Déjà, on a plus ou moins tous l'impression de connaître l'animal par cœur. Mais beaucoup de détails nous échappent, et "Bovines" propose (à ceux qui veulent bien le recevoir, évidemment) de poser un regard sur plusieurs choses banales, non sans un certain humour propre au cadrage de certains plans et au travail de montage. Il y a quelque chose de profondément étrange, presque surréaliste, qui se dégage de ce plan qui balaye horizontalement un troupeau abrité sous un arbre, dévoilant un à un ses individus. Même chose pour ce plan fixe, cadré sur le vert d'un champ, avec des vaches qui apparaissent sur la partie gauche et envahissent peu à peu l'espace. Le tout est fait avec une vraie malice.

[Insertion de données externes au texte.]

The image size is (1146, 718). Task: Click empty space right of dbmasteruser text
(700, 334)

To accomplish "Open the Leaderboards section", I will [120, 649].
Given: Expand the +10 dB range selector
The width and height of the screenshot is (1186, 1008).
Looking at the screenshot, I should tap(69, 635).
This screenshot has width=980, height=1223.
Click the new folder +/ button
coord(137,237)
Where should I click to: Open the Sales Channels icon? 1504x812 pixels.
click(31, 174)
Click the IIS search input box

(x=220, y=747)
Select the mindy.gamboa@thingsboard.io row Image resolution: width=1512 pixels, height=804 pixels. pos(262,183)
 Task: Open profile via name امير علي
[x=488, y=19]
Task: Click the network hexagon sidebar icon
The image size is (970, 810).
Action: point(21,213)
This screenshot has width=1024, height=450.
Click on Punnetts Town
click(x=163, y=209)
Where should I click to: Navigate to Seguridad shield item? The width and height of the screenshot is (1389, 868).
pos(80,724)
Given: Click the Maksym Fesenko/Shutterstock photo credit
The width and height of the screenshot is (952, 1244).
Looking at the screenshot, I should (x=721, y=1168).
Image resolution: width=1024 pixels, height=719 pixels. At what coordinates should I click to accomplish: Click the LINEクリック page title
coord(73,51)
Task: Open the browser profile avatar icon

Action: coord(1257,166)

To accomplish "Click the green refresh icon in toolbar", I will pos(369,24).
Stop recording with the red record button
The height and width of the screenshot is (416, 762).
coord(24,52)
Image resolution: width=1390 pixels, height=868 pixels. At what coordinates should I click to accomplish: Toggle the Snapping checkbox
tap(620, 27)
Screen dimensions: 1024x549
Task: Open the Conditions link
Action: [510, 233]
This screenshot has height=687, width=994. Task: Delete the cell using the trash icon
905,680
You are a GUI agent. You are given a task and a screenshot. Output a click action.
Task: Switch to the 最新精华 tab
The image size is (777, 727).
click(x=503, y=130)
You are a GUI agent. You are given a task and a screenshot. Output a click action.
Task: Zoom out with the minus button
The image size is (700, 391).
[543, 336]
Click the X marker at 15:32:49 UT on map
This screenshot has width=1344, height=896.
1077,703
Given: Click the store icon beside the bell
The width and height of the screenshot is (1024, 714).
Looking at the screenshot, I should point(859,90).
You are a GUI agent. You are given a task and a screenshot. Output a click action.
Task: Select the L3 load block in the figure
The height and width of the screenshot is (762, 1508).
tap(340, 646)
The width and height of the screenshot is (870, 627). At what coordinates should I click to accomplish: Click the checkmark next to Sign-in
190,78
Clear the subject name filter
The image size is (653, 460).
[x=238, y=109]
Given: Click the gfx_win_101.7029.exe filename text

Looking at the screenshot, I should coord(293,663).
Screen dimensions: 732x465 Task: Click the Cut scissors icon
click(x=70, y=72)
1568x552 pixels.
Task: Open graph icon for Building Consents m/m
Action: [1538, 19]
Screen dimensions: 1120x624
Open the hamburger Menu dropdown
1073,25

Il n'y a bien sûr pas grand chose dans "Bovines", rien de fondamental, et pourtant cette petite chose documentaire est très bien gérée. Un plan fixe sur une vache, apparemment tranquille... et on réalise qu'elle est en train de mettre bas, l'air de rien. Un autre sur une vache qui essaie d'attraper une branche morte avec sa langue... mais c'est pour mieux secouer l'arbre et récupérer des pommes. Quelques vaches montent dans une remorque... et la mention "vente directe de viande charolaise" qui apparaît une fois la porte fermée fait inopinément surgir un instant tragique. Et à la fin, les veaux qu'on emmène probablement à l'abattoir déclenchent des mugissements aussi puissants que tristes (seul moment d'anthropomorphisme à mon sens) de la part du troupeau qui reste.


En dépit de quelques longueurs et de quelques gros plans en trop, le regard est simple mais décalé et plutôt intelligent, à l'opposé d'un pamphlet purement accusateur sur l'industrie de la viande ou passivement contemplatif. De par son travail de montage, il témoigne d'une acuité documentaire certaine.


[AB #166]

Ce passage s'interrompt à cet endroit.